The starvation affects vital bodily functions, so putting a stop to it is the first priority of treatment. The best possible treatment requires an interdisciplinary team that is knowledgeable about AN and other eating disorders, developmental problems and nutrition in growing individuals. Family therapy is recommended for adolescent AN patients. Individual therapy is recommended for patients over 18 years of age. Cognitive behavioural therapy is effective in treating AN. If neuropsychiatric problems have been present since birth, psychoeducational efforts (accounting for cognitive ability) must be implemented. No medication can specifically treat the entire symptomatology of AN. Sometimes medical treatment of severe depression and/or anxiety must be considered.

§ **COMPLETE THE FOLLOWING**:
(A) In the passage on AN treatment, what type of therapy is recommended for patients over 18 years of age?
(B) List every form of therapy that the passage on AN treatment names with the word "therapy."
(C) Write the next few sentences of the passage on AN treatment, following on from its final sentence.

(Collected Data)
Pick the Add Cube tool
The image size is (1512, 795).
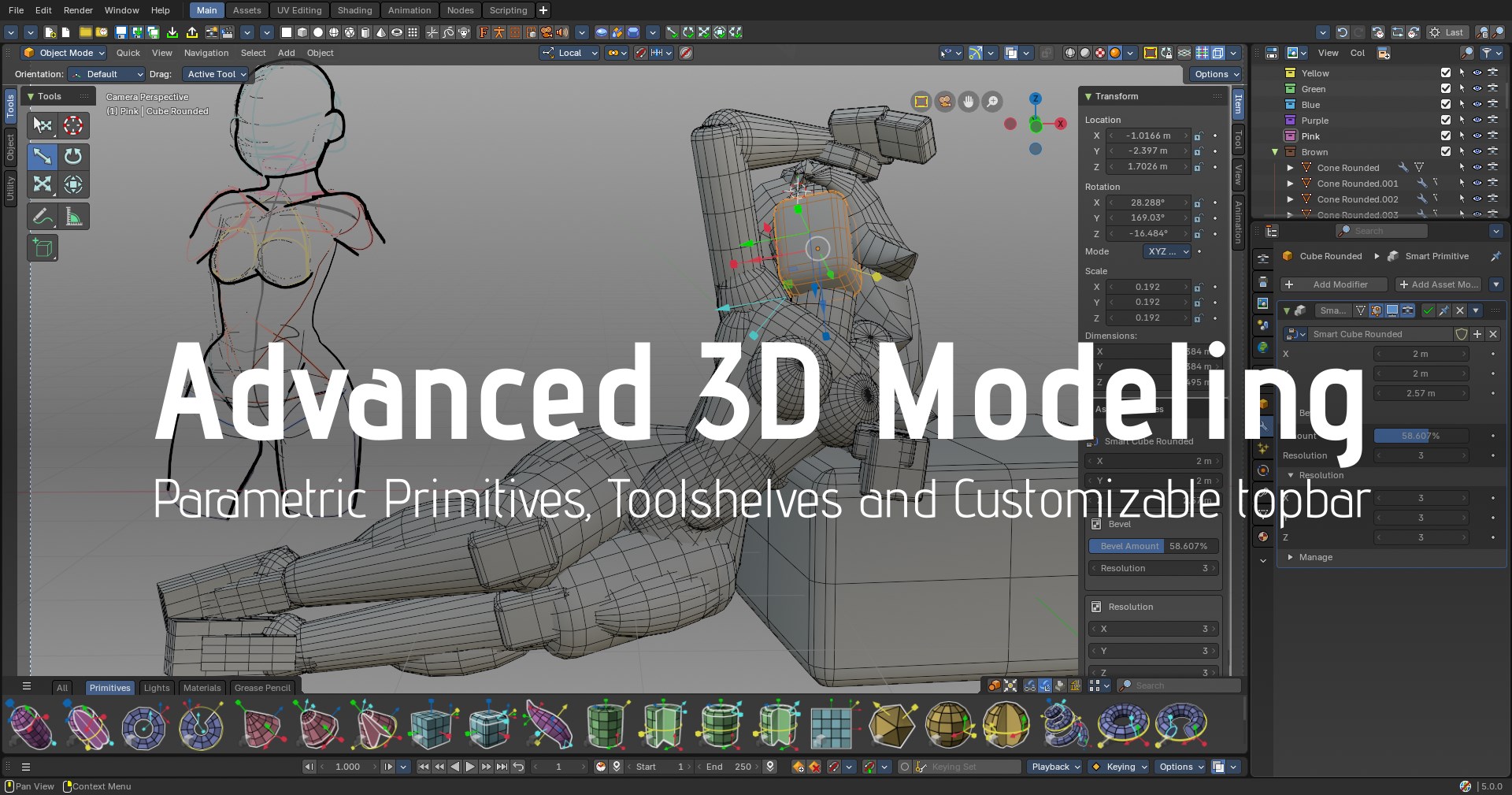[43, 248]
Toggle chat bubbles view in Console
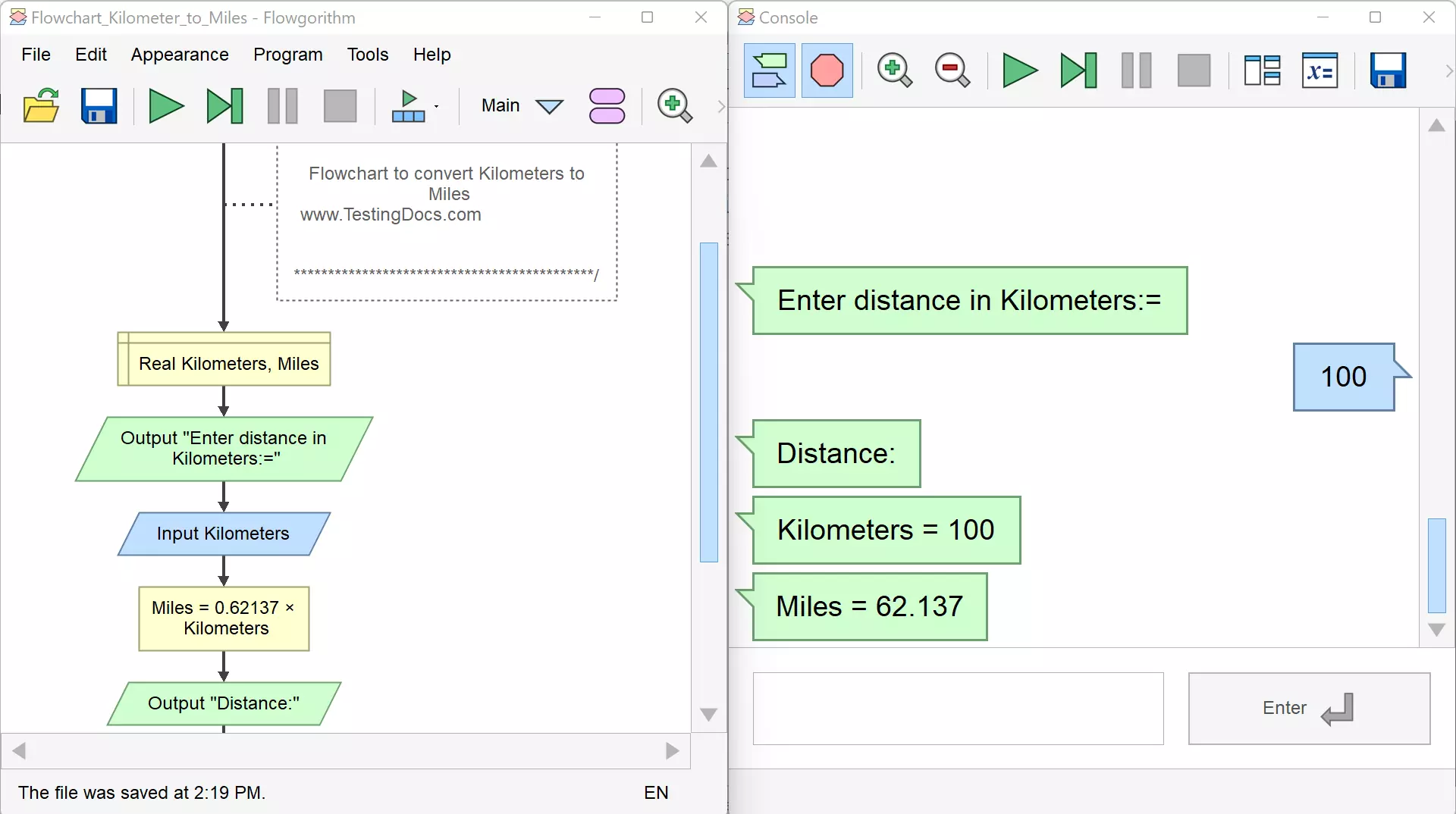Screen dimensions: 1456x814 pyautogui.click(x=769, y=71)
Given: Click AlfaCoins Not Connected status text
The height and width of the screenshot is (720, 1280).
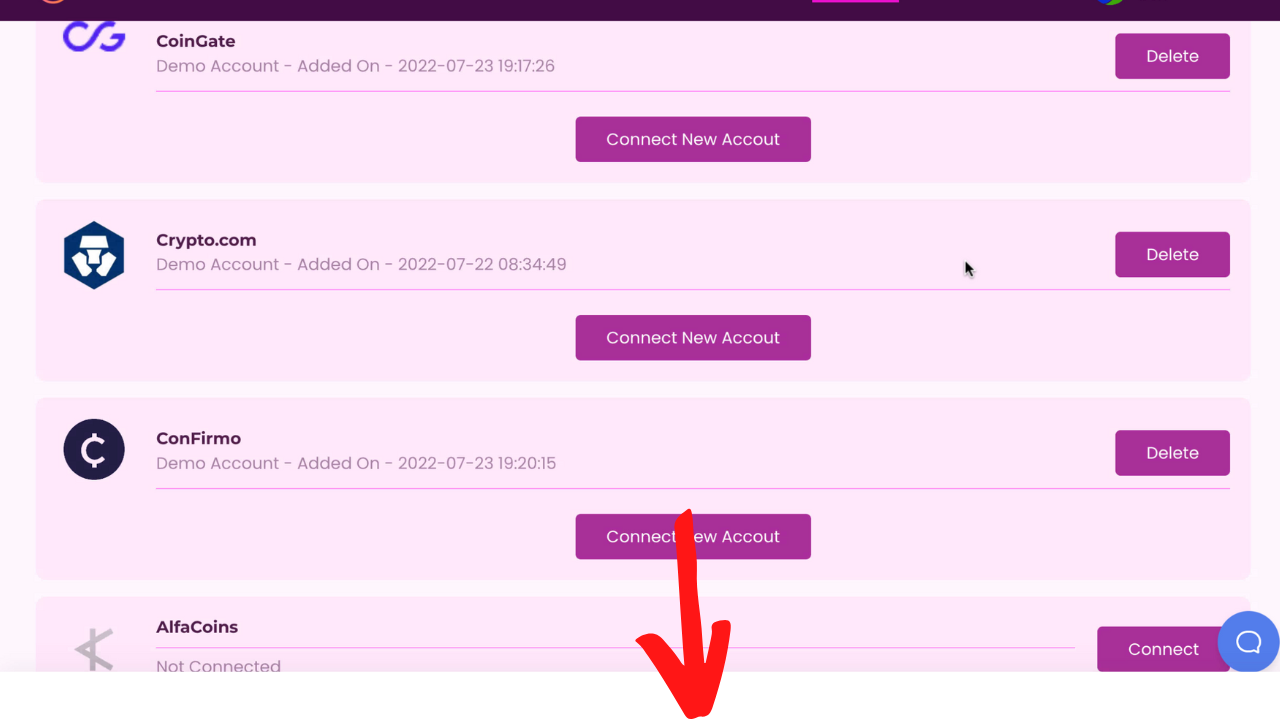Looking at the screenshot, I should tap(218, 665).
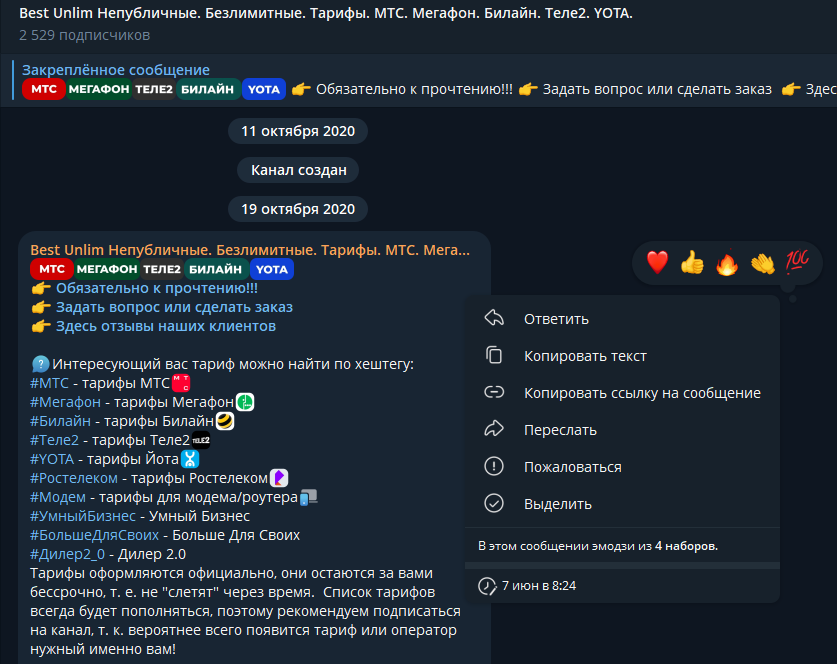The width and height of the screenshot is (837, 664).
Task: Click the reply arrow icon in context menu
Action: click(494, 318)
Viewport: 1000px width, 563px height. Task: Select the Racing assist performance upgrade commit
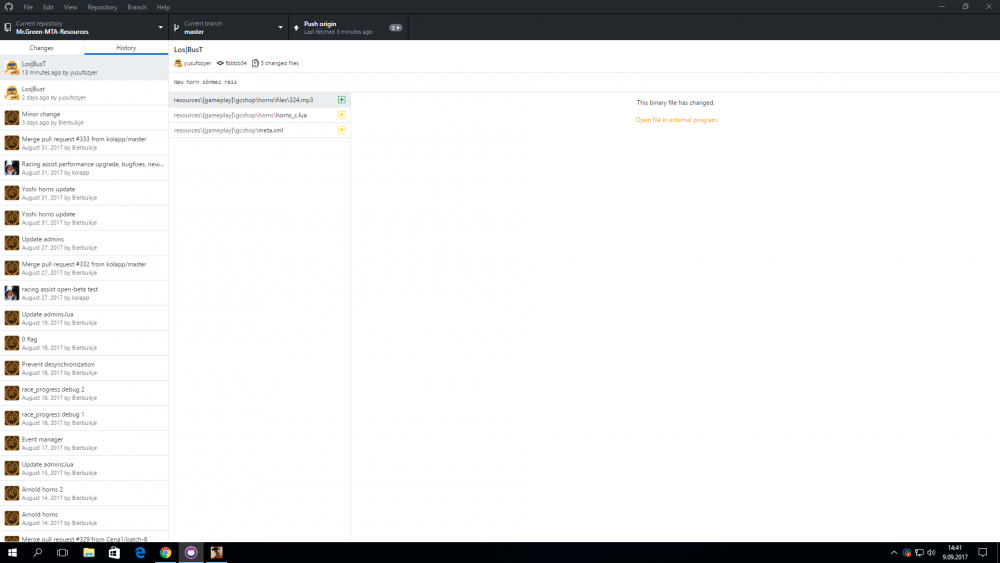(x=84, y=168)
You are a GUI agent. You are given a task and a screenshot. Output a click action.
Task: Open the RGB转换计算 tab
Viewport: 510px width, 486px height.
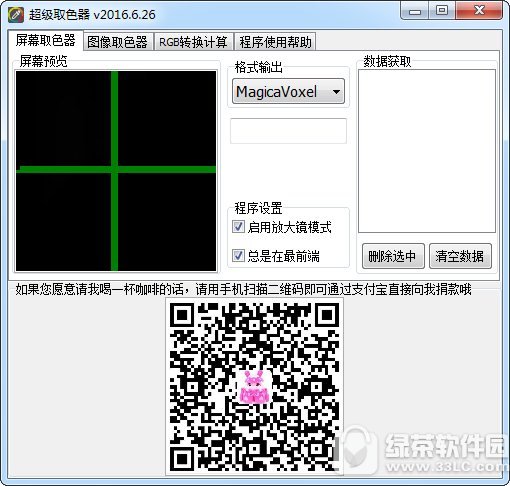193,42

§ **OUTPUTS BY TASK**:
(A) Individual therapy.

(B) Family therapy, individual therapy, cognitive behavioural therapy

(C)
Outcome of AN

On average, AN lasts for three years. Many have a strained relationship with food and weight for several years, if not their entire lives. Prospective follow-up for 30 years of teenage onset AN showed lingering eating disorder in 20 per cent of all cases. Obsessive compulsions and social negativism as dominant personality traits contributed to deteriorated function with social isolation and decreased working capacity. An important aspect is that 20 per cent never seek treatment. In line with other studies of typical teenage anorexia, the majority, including among those who had not been treated, had a good prognosis and no increase in mortality. Patients with drawn out recurring AN have a more unfavourable prognosis. A Swedish study showed an almost tenfold increase in risk-adjusted mortality among AN inpatients, either caused by starvation or suicide, or related to alcohol, epilepsy or diabetes.